Data records:
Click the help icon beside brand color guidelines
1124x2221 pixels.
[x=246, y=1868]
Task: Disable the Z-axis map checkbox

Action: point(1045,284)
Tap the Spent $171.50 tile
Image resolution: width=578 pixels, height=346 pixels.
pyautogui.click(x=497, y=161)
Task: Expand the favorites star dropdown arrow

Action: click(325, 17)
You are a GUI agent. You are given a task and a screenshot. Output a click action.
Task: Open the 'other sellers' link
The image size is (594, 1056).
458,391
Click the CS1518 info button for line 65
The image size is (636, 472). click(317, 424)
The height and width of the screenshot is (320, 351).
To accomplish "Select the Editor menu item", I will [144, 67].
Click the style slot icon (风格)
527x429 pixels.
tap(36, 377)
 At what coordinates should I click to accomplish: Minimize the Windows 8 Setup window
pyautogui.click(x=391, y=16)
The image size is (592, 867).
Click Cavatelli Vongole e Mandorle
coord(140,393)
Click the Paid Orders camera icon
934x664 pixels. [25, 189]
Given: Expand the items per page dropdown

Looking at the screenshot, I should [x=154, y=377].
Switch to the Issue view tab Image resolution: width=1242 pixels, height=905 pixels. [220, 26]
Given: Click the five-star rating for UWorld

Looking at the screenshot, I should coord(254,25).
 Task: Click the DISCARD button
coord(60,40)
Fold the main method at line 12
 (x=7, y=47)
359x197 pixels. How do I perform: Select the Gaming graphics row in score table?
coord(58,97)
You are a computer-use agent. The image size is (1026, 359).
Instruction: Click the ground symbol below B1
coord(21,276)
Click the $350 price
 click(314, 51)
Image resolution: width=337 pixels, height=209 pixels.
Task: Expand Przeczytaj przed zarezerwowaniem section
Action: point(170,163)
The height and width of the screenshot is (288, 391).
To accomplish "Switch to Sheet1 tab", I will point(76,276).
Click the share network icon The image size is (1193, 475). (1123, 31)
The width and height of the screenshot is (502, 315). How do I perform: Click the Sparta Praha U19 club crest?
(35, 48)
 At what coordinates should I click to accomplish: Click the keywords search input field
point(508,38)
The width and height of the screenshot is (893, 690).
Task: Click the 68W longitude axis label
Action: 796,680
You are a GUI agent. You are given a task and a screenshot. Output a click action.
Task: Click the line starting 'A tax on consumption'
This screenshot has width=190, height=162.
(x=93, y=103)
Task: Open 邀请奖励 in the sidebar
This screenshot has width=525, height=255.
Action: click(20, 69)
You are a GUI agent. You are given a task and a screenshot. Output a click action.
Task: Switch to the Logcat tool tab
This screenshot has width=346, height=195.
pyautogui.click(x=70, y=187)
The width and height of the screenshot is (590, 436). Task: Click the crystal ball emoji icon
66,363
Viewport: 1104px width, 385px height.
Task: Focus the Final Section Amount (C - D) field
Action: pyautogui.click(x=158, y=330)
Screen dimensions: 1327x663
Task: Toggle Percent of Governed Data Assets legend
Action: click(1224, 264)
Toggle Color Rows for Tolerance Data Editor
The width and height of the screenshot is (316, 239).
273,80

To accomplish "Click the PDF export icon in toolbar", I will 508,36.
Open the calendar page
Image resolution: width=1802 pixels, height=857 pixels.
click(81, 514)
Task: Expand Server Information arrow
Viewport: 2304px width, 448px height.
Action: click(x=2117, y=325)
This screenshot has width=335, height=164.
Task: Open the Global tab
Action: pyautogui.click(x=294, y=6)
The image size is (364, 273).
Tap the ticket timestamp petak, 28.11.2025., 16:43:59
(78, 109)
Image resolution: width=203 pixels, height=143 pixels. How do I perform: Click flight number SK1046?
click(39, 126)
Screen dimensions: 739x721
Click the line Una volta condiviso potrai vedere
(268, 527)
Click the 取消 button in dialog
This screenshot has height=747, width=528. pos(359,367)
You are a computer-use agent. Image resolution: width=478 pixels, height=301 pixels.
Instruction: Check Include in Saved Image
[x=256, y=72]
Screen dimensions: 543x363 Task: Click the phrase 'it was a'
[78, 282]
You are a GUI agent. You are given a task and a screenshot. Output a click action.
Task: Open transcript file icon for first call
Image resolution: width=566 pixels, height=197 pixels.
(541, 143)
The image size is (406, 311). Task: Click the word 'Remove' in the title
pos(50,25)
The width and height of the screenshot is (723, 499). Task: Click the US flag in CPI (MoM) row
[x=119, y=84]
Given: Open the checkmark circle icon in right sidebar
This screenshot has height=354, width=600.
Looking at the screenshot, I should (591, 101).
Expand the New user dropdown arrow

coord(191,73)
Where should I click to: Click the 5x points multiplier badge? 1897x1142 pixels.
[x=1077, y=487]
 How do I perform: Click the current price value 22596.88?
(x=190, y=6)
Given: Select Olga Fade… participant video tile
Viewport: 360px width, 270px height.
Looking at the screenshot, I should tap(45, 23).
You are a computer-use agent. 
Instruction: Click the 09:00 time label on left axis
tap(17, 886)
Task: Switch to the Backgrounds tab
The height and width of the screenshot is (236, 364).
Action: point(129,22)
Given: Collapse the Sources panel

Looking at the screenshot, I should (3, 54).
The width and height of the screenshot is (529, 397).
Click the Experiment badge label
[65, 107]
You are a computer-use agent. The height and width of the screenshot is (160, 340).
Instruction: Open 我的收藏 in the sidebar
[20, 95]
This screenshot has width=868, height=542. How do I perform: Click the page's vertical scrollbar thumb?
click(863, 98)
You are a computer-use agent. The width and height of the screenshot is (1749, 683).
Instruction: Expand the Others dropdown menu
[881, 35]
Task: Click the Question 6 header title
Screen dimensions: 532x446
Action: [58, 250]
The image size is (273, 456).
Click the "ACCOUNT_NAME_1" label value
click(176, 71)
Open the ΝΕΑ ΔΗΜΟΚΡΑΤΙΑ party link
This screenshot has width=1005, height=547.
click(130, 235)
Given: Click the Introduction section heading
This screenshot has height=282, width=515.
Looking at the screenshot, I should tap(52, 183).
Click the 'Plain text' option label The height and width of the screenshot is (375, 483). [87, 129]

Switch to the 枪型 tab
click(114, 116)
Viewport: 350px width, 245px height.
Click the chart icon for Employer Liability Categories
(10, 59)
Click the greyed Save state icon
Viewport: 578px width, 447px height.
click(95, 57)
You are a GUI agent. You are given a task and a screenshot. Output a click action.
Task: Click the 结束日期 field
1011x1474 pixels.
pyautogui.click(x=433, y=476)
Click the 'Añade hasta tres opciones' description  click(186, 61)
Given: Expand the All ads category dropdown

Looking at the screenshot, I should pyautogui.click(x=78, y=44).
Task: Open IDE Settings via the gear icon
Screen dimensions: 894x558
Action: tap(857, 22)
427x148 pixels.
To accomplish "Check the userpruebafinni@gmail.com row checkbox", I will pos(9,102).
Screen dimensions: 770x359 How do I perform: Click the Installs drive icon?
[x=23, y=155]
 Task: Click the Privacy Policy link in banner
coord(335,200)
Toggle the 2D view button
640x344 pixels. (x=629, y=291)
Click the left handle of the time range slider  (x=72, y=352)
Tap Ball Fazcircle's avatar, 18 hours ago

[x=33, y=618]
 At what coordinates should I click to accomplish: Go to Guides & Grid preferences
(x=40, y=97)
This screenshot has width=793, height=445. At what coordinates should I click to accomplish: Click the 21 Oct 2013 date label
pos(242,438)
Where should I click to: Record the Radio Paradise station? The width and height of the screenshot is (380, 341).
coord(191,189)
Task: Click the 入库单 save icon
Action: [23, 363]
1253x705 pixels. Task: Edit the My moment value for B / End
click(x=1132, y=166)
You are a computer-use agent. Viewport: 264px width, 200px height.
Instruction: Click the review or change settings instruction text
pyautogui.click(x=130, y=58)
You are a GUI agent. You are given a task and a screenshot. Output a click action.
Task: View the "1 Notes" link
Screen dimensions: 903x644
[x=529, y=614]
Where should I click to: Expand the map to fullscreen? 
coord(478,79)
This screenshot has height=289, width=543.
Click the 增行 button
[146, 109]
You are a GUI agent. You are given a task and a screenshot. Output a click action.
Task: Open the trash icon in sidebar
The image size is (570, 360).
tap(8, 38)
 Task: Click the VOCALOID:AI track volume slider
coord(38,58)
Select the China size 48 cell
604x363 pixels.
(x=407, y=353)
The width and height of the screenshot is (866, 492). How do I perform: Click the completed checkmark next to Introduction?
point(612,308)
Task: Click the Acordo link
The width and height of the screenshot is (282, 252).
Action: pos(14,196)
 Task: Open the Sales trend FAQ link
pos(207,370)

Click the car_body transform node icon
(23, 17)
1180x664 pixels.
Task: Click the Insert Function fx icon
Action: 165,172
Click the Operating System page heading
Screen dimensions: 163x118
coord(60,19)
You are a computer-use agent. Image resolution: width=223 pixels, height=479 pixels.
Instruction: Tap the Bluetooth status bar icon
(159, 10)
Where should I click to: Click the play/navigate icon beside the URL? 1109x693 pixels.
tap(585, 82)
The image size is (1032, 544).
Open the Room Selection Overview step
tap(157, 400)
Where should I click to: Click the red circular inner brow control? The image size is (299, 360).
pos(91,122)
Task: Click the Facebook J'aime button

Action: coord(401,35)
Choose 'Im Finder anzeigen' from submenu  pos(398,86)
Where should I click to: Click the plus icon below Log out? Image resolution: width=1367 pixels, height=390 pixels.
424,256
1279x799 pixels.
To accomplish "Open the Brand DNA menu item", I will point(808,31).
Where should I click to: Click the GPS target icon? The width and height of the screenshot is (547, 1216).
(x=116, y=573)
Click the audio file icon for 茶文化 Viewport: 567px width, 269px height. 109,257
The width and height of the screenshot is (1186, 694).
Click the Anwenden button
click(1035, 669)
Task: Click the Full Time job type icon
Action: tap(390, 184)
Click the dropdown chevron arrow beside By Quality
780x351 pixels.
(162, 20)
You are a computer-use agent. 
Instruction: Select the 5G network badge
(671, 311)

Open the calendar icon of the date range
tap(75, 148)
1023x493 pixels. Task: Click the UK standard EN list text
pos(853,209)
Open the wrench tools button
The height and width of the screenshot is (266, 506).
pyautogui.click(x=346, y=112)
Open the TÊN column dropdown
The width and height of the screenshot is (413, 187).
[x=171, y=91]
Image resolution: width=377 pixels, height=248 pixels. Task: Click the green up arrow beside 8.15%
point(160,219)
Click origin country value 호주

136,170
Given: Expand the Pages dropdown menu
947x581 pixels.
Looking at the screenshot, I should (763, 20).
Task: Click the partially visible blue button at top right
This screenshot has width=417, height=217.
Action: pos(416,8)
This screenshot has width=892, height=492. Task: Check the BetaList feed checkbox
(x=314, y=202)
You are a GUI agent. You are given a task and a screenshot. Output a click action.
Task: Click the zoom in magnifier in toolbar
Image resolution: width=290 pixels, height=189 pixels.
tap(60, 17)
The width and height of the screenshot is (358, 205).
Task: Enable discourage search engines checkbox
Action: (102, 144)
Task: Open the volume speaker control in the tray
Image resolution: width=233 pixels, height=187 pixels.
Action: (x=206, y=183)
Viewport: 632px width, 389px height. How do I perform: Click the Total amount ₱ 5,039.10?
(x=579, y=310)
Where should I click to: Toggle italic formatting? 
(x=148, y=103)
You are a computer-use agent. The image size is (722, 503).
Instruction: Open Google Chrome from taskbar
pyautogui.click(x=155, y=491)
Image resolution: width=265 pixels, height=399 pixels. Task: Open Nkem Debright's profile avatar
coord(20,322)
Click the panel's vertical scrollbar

* Description of the task *
Beginning at the line with "Task: Click the Question 6 header title" and ending at the line with "Given: Click the Introduction section heading", reproduce each line of the data above exactly, and add no other lines.

* Solution for this problem *
Task: Click the Question 6 header title
Screen dimensions: 532x446
Action: [58, 250]
The image size is (273, 456).
Click the "ACCOUNT_NAME_1" label value
click(176, 71)
Open the ΝΕΑ ΔΗΜΟΚΡΑΤΙΑ party link
This screenshot has width=1005, height=547.
click(130, 235)
Given: Click the Introduction section heading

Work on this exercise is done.